Temporal Analysis & Visualizations

Extract events, construct timelines, and visualize knowledge graphs.

Event Detection

Automatically detect significant events in documents:

  • 5 Event Types - Product releases, company milestones, technical innovations, cultural events, version updates

  • 8 Date Formats - Full dates, month-year, year ranges, decades, parenthetical dates

  • Confidence Scoring - Pattern matching with proximity-based confidence (0.0-1.0)

  • Entity Association - Automatically link entities to events

# Extract events from a document
result = kb.extract_document_events('doc_id', min_confidence=0.7)
# Returns: event_count, filtered_count, stored_count, events list

Timeline Construction

Build chronological timelines with flexible querying:

  • Automatic Timeline Building - Chronologically sorted by date (YYYYMMDD integer sort)

  • Category Organization - Group by decade-type combinations (e.g., "1980s-release")

  • Importance Levels - 1-5 scale based on confidence

  • Date Range Filtering - Query events by year range, type, importance

# Build timeline from events
timeline_result = kb.build_timeline(min_confidence=0.5)

# Query timeline
timeline = kb.get_timeline(start_year=1980, end_year=1989, min_importance=3)

# Get historical context
context = kb.get_historical_context(year=1982, context_years=2)

Interactive Visualizations

Generate interactive HTML visualizations with Plotly and NetworkX:

Timeline Visualizations:

  • Interactive Timeline - Horizontal timeline with zoom/pan, color-coded by event type

  • Event Network - Spring layout showing event relationships

  • Trend Charts - Multi-subplot dashboard (bar chart, stacked area, cumulative line)

Advanced Graph Visualizations:

  • 3D Knowledge Graph - Interactive 3D entity-relationship graph with rotation controls

  • Hierarchical Bundling - Circular layout with curved edges bundled through center

  • Sankey Diagrams - Topic flow over time (decade or year grouping)

# Generate visualizations
kb.visualize_timeline(start_year=1980, end_year=1990, output_path="timeline.html")
kb.visualize_knowledge_graph_3d(max_entities=50, output_path="graph_3d.html")
kb.visualize_hierarchical_bundling(max_entities=30, output_path="bundling.html")
kb.visualize_topic_flow_sankey(time_period='decade', output_path="flow.html")

MCP Tools for Timeline

4 timeline-specific MCP tools:

  • extract_document_events - Extract and store events from documents

  • get_timeline - Query chronological timeline with filters

  • search_events_by_date - Search events by date range and type

  • get_historical_context - Get events around a specific year

See PHASE3_TEMPORAL_ANALYSIS.md for complete documentation.

Tools

62 MCP tools organized by category.
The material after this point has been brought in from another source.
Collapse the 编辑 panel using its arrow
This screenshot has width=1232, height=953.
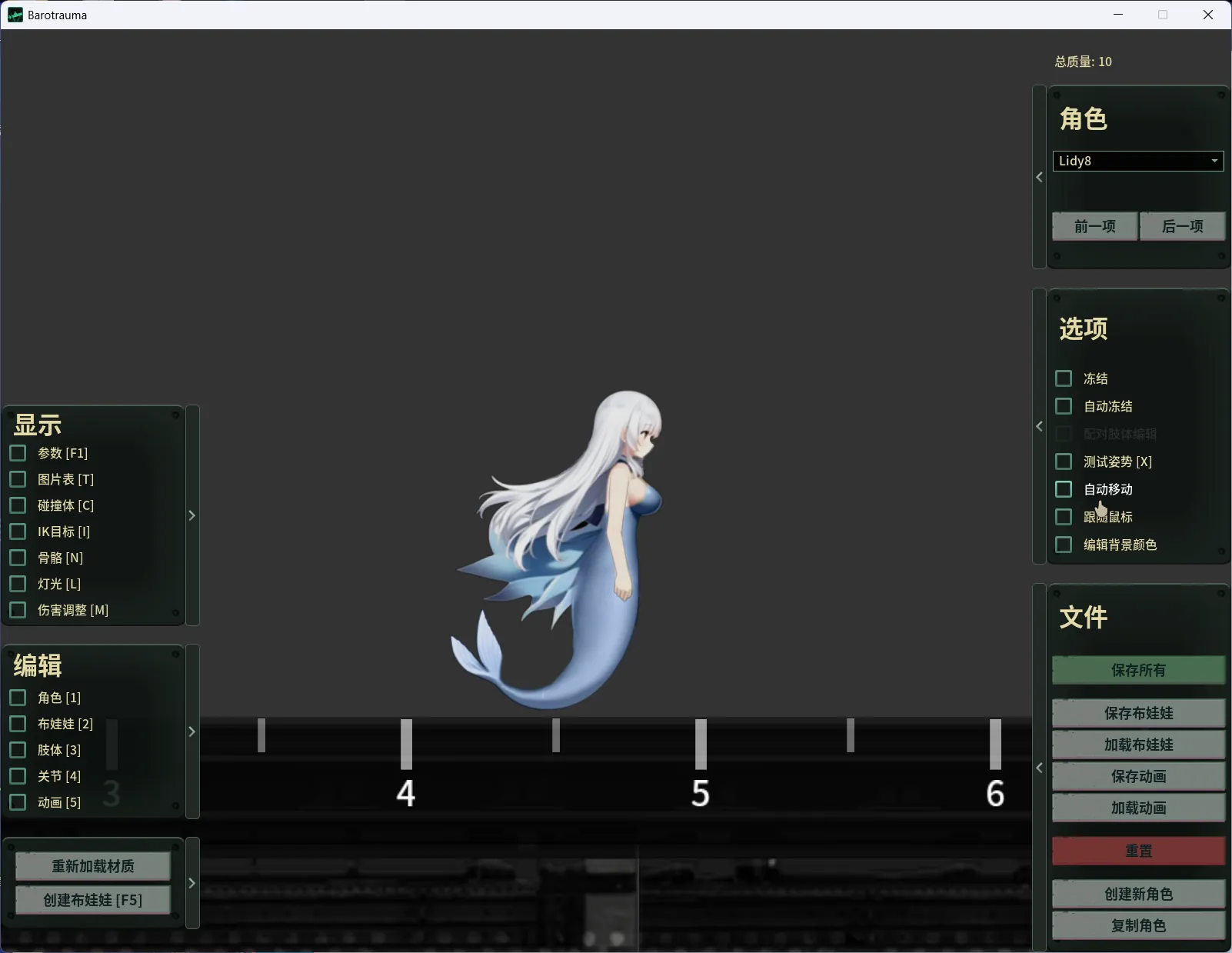[192, 731]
Key tools listed below.

Search Tools

search_docs - Full-text search

search_docs(query="SID register", max_results=5, tags=["sid"])

semantic_search - Meaning-based search

semantic_search(query="How do sprites work?", max_results=5)
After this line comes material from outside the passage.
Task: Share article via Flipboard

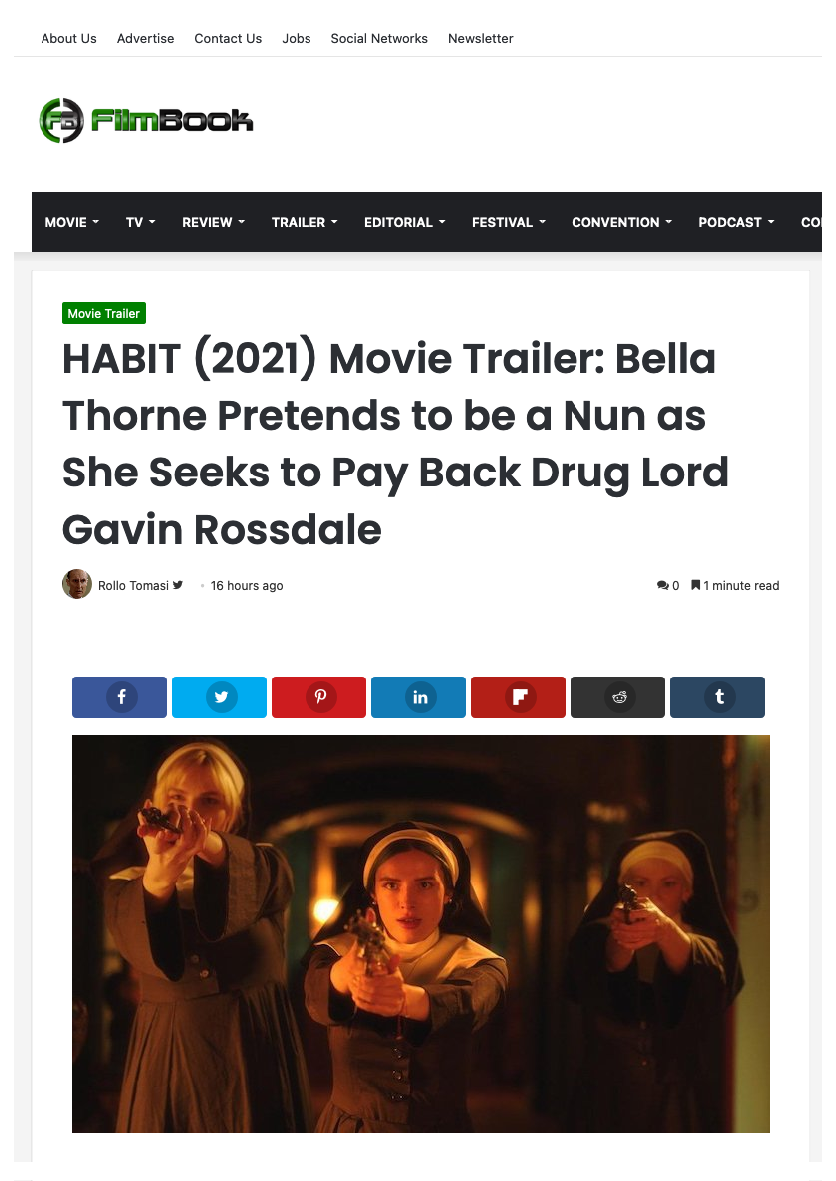Action: (518, 697)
hybrid_search - Combined keyword + semantic

hybrid_search(query="SID chip", semantic_weight=0.7, max_results=10)

answer_question - RAG-based Q&A with citations

answer_question(
  question="How do I program sprites on the VIC-II?",
  max_sources=5,
  search_mode="auto"
)

fuzzy_search - Typo-tolerant search

fuzzy_search(query="VIC2 asembly", similarity_threshold=80)
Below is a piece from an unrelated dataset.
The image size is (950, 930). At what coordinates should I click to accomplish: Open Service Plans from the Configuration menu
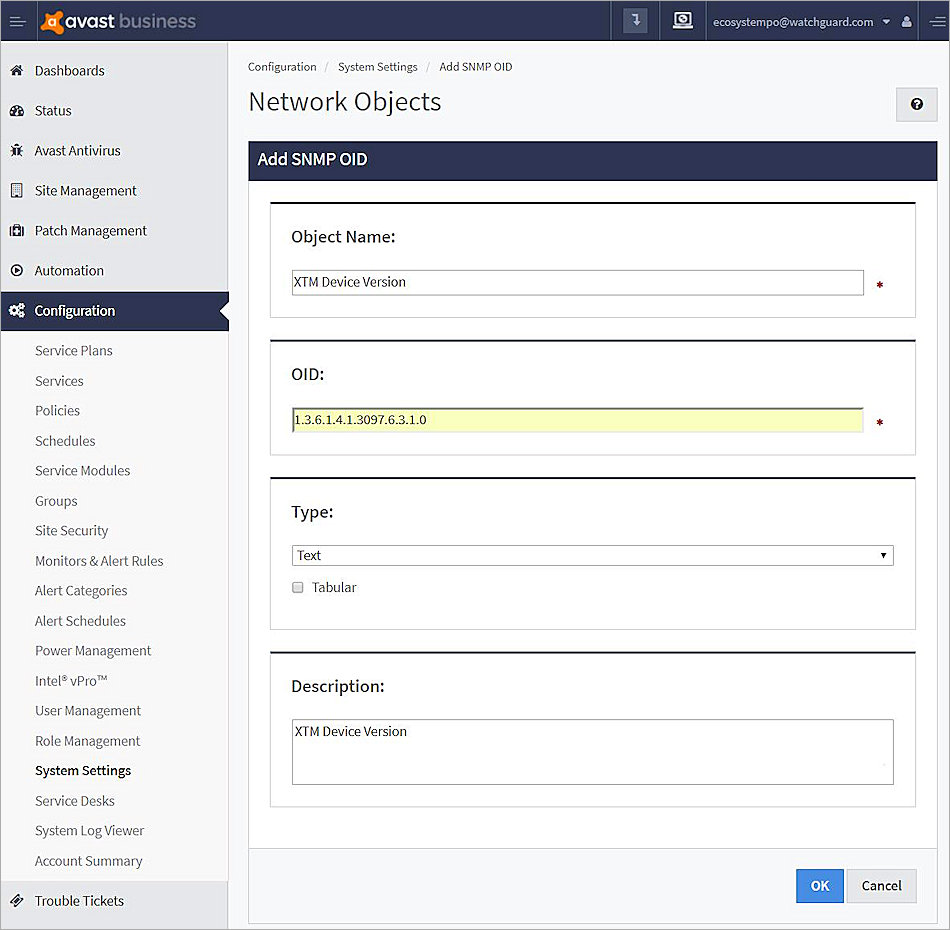click(x=73, y=350)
search_within_results - Progressive refinement

# Broad search, then refine
results = search_docs(query="VIC-II", max_results=50)
refined = search_within_results(results, "sprite collision", max_results=5)

find_similar - Find related documents

find_similar(doc_id="abc123", max_results=5)

Document Management

add_document - Add a file

add_document(
  filepath="C:/docs/c64_ref.pdf",
  title="C64 Programmer's Reference",
  tags=["reference", "memory-map"]
)

add_documents_bulk - Bulk import

add_documents_bulk(
  directory="C:/c64docs",
  pattern="**/*.{pdf,txt}",
  tags=["reference"],
  recursive=true
)

list_docs - List all documents

get_chunk - Get specific chunk

get_chunk(doc_id="abc123", chunk_id=5)

remove_document - Remove a document

remove_documents_bulk - Bulk remove by IDs or tags

remove_documents_bulk(tags=["outdated"])

check_updates - Check for file changes

check_updates(auto_update=false)

URL Scraping

scrape_url - Scrape documentation website

scrape_url(
  url="https://www.c64-wiki.com/wiki/VIC",
  tags=["wiki"],
  depth=2,
  threads=5
)

rescrape_document - Re-scrape for updates

rescrape_document(doc_id="abc123", force=false)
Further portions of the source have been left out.